Paul Bowles on New York City
Long before the song New York, I Love You, but You’re Bringing Me Down, the city has been inspiring mixed feelings in us, its inhabitants. Paul Bowles lived or visited there a number of times, not surprisingly since much of his early career was devoted to classical music. But he didn’t always like it.
In the spring I lived in West Fifty-fifth Street, next door to a factory where they pressed Decca records. The machines were attached to the wall next to the bedroom, and they functioned twenty-four hours a day. My windows gave onto a courtyard which was an epitome of New York: a scene of noise, grime, and gloom. I tried to drown my melancholy in work, but I was obsessed by memories of the air and light of North Africa.
Yet a few years after this, during World War II, he had a very different reaction.

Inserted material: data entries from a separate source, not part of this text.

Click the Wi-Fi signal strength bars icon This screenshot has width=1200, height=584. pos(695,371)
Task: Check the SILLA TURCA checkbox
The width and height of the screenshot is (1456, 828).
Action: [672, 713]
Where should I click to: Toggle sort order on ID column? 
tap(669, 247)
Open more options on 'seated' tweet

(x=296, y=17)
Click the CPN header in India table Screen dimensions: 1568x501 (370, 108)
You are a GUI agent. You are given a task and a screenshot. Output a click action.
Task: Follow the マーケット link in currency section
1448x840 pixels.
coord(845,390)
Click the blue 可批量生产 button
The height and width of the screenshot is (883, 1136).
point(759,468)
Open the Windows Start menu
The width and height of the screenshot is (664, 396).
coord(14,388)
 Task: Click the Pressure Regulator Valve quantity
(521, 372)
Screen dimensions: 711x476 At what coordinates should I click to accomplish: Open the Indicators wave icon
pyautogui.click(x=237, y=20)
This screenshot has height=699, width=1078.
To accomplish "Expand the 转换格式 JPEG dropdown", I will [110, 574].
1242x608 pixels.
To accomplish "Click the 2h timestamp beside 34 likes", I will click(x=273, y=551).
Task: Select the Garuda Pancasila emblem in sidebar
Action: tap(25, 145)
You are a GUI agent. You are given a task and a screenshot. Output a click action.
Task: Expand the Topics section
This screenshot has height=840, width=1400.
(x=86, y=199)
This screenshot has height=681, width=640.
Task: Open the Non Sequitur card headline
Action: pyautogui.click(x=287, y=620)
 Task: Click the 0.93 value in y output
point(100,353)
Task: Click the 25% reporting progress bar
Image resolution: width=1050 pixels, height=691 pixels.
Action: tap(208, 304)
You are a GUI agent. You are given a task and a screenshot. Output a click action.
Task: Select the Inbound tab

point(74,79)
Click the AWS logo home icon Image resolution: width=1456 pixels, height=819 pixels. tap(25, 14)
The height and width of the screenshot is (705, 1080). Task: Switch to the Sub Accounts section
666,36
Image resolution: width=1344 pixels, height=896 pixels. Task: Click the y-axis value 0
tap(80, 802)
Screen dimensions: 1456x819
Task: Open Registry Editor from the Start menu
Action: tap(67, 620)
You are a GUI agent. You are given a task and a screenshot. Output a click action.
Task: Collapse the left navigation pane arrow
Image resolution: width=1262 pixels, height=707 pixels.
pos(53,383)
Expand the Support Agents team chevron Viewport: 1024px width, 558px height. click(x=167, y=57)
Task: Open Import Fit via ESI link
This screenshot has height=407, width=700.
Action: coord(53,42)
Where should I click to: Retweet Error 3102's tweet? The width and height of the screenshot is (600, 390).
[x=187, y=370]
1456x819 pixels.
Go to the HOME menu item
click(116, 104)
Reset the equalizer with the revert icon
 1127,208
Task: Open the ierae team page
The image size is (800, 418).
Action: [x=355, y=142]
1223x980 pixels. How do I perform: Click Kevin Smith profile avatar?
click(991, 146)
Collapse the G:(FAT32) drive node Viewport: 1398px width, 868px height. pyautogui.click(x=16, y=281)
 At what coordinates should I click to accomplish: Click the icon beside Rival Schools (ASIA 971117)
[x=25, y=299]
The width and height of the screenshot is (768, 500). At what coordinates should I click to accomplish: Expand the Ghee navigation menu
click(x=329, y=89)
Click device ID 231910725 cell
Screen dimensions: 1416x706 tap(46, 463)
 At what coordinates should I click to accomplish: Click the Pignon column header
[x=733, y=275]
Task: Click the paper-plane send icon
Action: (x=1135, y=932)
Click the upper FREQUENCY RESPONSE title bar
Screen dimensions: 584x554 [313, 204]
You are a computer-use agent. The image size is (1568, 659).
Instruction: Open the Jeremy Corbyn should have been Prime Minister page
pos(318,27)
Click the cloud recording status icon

I was well aware that New York was the most extraordinary city of them all and, from a distance or from the air, a surprisingly beautiful one. Now I discovered that even from the inside it was often breathtaking. Since I was covering concerts every night of the week—sometimes in the afternoon as well—and used most of what hours were left for writing music, I felt the need of getting outdoors now and then. My solution was to buy a light British bicycle and pedal around the streets of Manhattan. I started my jaunts for exercise and continued them for the sheer delight they gave me. The streets and avenues were empty of traffic, and at night the city was blacked out. If there was a moon, any ride through lower Manhattan became a trip out of a dream. Silence and darkness in the gorges, and moonlight reflected from the cliffs shining far above. I developed a variety of circuits adapted to the length of time I could devote to pedaling.
The euphoria was not to last. A few pages later he recounts a visit to Canada. “Absurdly,” he writes, “when I returned to New York the city seemed a little less sinister and virulent, because I knew that Quebec was nearby.”
Sinister and Virulent. Maybe that should replace Empire State on the license plates, at least for people who live in the five boroughs.